2013 Chill Perth 360
- Date: 3–5 May 2013
- Location: Perth, Western Australia
- Venue: Barbagallo Raceway
- Weather: Fine

Results

Race 1
- Distance: 50 laps / 120 km
- Pole position: Jamie Whincup Triple Eight Race Engineering / 55.3985
- Winner: Craig Lowndes Triple Eight Race Engineering / 1:13:05.0887

Race 2
- Distance: 42 laps / 100 km
- Pole position: Jason Bright Brad Jones Racing / 55.2901
- Winner: Jamie Whincup Triple Eight Race Engineering / 43:38.5140

Race 3
- Distance: 42 laps / 100 km
- Pole position: Jamie Whincup Triple Eight Race Engineering / 55.2455
- Winner: Jamie Whincup Triple Eight Race Engineering / 46:16.0085

= 2013 Chill Perth 360 =

2013 V8 Supercar championship race

The 2013 Chill Perth 360 was a motor race meeting for the Australasian sedan-based V8 Supercars. It was the fourth event of the 2013 International V8 Supercars Championship. Three races were held during the race meeting.

This round saw Chaz Mostert make his main game debut, graduating from the development series as Ford Performance Racing loaned him to Dick Johnson Racing to replace Jonny Reid. Triple Eight Race Engineering dominated the event, taking all three race wins.
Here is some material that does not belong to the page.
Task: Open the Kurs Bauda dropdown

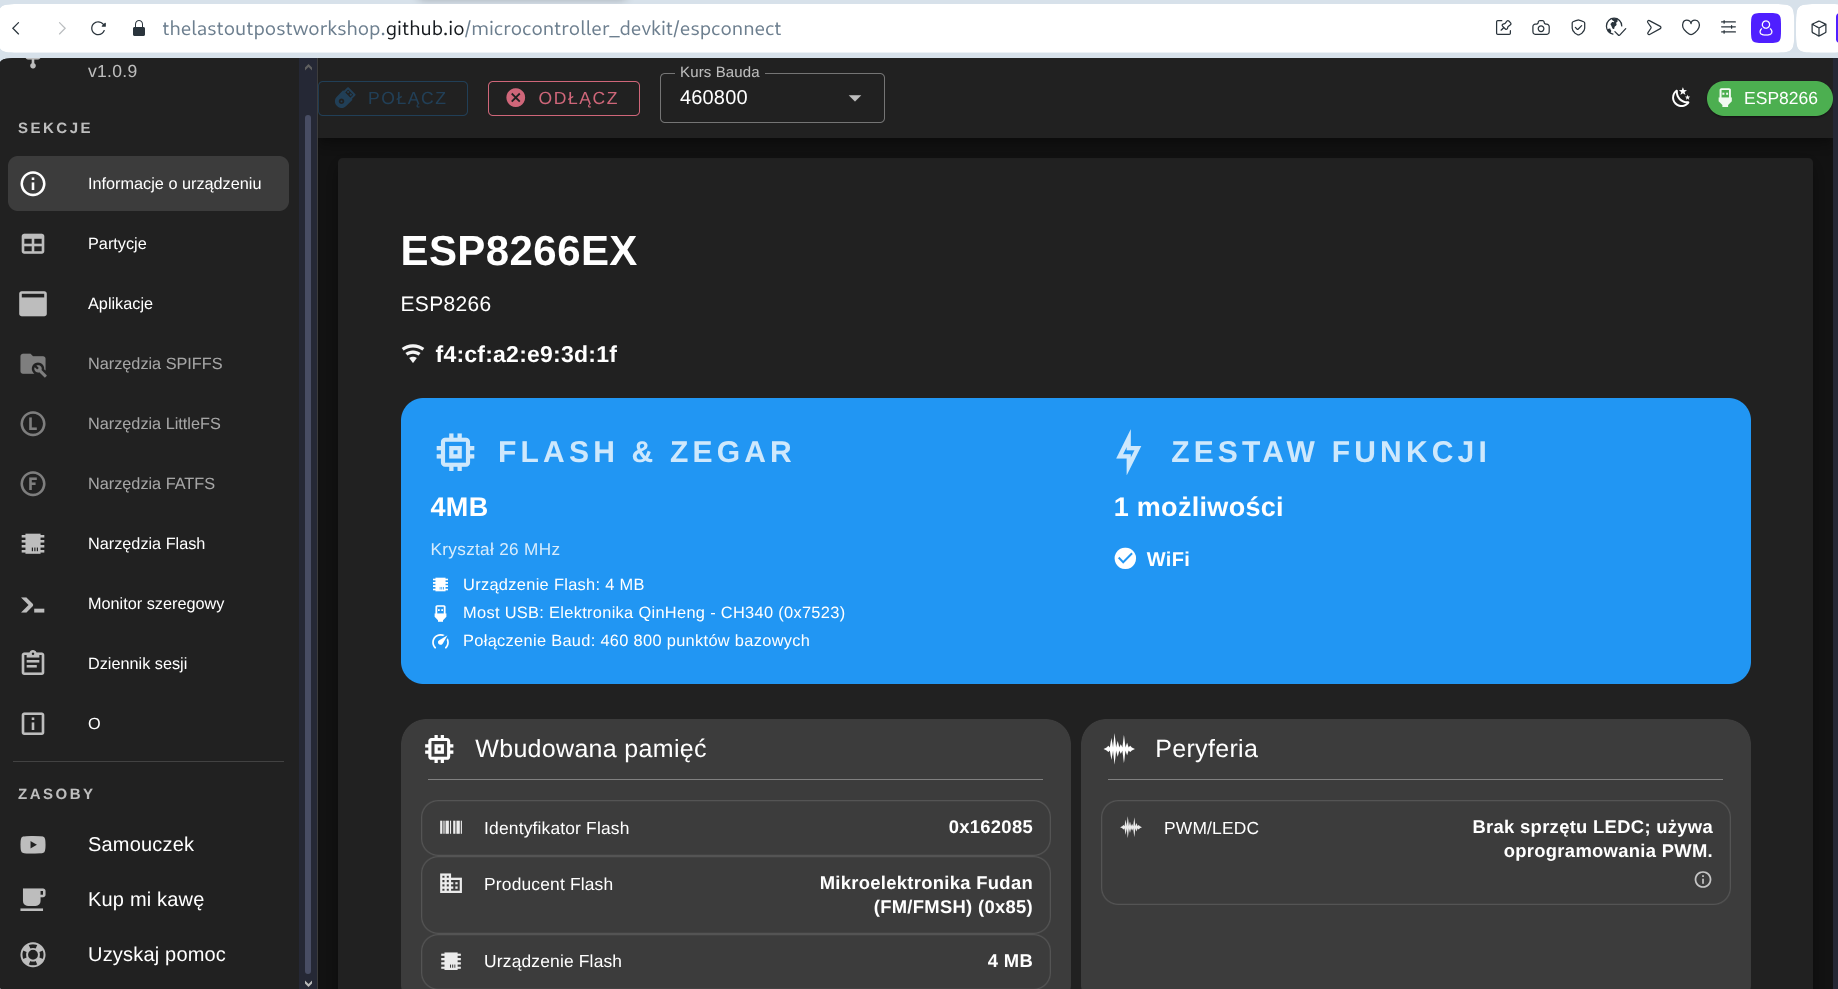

Craig Lowndes won the 60/60 Sprint race on Saturday with team-mate Jamie Whincup winning the remaining two races on Sunday.

==Championship standings after the race==
- After 12 of 36 races.

- Drivers' Championship standings

|  | Pos. | Driver | Points |
|---|---|---|---|
| 1 | 1 | Jamie Whincup | 958 |
| 1 | 2 | Will Davison | 893 |
|  | 3 | Craig Lowndes | 843 |
| 2 | 4 | Jason Bright | 797 |
| 2 | 5 | Shane van Gisbergen | 720 |

- Teams' Championship standings

|  | Pos. | Constructor | Points |
|---|---|---|---|
|  | 1 | Triple Eight Race Engineering | 1741 |
|  | 2 | Ford Performance Racing | 1559 |
|  | 3 | Brad Jones Racing | 1524 |
|  | 4 | Holden Racing Team | 1378 |
|  | 5 | Tekno Autosports | 1293 |

- Note: Only the top five positions are included for both sets of standings.